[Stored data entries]
---------------

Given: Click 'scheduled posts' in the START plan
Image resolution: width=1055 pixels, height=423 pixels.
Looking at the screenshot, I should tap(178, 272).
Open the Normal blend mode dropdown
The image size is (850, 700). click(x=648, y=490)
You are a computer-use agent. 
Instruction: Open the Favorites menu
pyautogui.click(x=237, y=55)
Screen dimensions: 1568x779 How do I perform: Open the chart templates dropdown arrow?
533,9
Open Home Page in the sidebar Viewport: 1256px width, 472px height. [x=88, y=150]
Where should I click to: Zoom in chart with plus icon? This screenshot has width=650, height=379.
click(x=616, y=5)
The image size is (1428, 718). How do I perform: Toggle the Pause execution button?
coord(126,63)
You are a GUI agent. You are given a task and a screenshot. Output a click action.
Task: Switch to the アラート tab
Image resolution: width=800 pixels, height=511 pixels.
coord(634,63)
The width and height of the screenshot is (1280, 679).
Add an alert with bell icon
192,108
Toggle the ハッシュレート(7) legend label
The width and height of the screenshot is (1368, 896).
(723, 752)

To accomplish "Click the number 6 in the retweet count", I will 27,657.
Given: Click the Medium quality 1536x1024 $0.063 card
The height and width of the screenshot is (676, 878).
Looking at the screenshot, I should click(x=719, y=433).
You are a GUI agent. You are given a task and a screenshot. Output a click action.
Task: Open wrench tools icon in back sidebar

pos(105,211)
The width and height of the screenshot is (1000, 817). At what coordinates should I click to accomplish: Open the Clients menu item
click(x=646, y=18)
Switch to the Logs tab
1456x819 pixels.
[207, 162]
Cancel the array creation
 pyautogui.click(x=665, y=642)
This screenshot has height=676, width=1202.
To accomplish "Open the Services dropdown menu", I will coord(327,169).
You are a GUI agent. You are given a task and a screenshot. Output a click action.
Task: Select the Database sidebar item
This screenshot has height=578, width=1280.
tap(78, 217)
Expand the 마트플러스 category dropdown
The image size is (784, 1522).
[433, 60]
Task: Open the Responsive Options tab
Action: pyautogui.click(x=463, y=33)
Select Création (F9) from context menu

---------------

### Task to carry out
How many of the lines above hold the word "will"? Answer with only the number.

### Answer to the problem
2